In winter there were Nada’s pickled vegetables, stored in large jars in a cupboard behind the bath. In the same cupboard she kept a plastic bin with fermenting cabbages, on its top an upturned frying pan weighted with a five-kilo cast-iron doorstop. Inside the bin was the maturing sauerkraut for sarma, cabbage leaves stuffed with beef and pork, a dish we’d eat while watching the New Year’s Day Concert from Vienna on the black-and-white television. Watched only, as the TV’s speakers had long since broken and Ivo would try to tune into the concert on their Grundig radiogram.

After Ivo had finished his meal, which he always ate while reading his newspaper, he went to bed to get a few hours sleep before leaving for work in the evening.

Nada was a workhorse. She washed and cleared up, refusing any help. When she had nothing else to do, she would fold paper bags and – in later years – plastic ones, as though they were delicate items of lingerie. She then placed them carefully in the long drawer under the divan.

I cannot remember ever seeing Nada put her feet up, read a book or watch the soundless TV. When she wasn’t running around for her husband or cooking meals, she was visiting family and friends who were alone, ill or needed help with their own shopping. 
 

She was forever lighting candles in memory of someone or something. Whenever I was with her in the city centre, she’d insist we walk up to the Old Town. She would disappear into St Mark’s Church, drop a dinar into the collection box, light a candle, place it on the tiered platform beneath the Virgin Mary and say a prayer. Before she placed her hands together, she’d smile at me. ‘I know you don’t believe, David, but it’s important that I think of—’ and she would name a sick relative she’d been unable to visit that week or someone who’d recently died.

One day I followed her into the church.
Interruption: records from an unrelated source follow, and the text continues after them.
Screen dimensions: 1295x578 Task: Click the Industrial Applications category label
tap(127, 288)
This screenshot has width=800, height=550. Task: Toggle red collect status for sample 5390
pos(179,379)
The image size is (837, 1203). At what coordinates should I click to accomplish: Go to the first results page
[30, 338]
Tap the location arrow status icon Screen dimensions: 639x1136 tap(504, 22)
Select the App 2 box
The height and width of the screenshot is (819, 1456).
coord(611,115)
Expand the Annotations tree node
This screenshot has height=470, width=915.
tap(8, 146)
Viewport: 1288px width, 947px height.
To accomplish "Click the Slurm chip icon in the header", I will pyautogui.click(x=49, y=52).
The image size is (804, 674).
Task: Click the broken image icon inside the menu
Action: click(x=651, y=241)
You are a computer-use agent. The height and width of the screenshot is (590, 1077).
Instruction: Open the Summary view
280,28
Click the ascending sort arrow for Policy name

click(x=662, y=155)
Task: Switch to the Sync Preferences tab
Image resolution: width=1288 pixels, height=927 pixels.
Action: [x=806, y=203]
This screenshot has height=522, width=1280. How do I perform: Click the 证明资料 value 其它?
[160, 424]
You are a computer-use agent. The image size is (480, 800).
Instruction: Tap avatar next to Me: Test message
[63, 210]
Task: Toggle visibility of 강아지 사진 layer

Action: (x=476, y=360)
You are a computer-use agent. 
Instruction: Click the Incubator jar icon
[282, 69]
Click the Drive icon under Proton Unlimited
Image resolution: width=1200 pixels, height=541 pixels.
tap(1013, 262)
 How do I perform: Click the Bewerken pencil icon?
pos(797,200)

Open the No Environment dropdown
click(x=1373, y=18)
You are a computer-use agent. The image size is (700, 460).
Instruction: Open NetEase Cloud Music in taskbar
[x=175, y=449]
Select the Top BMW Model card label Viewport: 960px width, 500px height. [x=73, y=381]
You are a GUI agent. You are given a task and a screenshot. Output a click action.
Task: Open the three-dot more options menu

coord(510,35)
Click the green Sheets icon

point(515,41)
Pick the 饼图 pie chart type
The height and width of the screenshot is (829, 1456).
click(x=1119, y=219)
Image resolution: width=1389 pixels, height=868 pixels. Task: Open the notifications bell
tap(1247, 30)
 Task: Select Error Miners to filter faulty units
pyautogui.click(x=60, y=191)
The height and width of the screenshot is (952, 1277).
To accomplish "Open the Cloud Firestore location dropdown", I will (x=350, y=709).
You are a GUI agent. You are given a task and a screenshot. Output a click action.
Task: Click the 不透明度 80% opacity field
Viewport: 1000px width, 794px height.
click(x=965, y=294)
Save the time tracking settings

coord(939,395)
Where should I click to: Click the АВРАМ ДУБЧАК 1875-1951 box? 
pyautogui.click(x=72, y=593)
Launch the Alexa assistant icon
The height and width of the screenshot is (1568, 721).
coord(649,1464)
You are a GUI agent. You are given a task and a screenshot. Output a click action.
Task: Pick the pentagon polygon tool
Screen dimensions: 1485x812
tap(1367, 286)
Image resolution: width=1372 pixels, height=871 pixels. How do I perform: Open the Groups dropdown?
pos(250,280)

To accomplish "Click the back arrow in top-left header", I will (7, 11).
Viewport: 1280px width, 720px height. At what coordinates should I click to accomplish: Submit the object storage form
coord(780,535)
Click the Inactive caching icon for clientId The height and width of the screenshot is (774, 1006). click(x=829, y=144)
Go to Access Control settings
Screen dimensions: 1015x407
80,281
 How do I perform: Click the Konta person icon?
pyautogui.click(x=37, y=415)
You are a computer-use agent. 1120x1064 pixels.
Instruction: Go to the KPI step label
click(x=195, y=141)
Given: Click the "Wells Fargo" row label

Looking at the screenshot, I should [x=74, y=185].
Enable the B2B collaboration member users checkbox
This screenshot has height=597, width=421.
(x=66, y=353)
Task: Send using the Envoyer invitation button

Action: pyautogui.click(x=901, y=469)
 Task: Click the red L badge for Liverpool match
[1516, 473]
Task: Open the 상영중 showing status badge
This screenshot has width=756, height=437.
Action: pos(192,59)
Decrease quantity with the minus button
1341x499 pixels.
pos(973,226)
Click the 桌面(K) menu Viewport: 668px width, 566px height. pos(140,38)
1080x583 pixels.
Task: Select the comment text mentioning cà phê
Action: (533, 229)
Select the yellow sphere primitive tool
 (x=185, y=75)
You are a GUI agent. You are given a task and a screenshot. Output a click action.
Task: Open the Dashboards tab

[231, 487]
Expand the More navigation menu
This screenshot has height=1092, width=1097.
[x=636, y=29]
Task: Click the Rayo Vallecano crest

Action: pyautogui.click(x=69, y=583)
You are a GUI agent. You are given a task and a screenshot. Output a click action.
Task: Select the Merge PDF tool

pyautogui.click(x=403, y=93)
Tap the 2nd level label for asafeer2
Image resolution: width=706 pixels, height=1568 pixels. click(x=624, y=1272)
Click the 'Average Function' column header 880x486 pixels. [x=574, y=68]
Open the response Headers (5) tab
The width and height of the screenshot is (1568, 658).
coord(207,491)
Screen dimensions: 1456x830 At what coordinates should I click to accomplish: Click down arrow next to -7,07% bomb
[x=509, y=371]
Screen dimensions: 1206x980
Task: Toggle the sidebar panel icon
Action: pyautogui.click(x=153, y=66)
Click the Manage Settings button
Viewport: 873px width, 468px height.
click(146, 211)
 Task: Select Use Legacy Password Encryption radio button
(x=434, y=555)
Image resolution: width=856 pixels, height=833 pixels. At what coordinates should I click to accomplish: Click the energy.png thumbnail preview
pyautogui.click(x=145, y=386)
My Croatian was poor and I couldn’t make out what she was praying for, but I recognised two words: ‘Renata’ and ‘David’.

When we got home, I asked Renata to ask her mother what she’d said. Nada repeated the words to her daughter and, as she did so, Nada started to cry.

Renata translated. ‘Holy Mother, please look after my family and may my daughter Renata and David stay together, get married, have healthy children and a happy life.’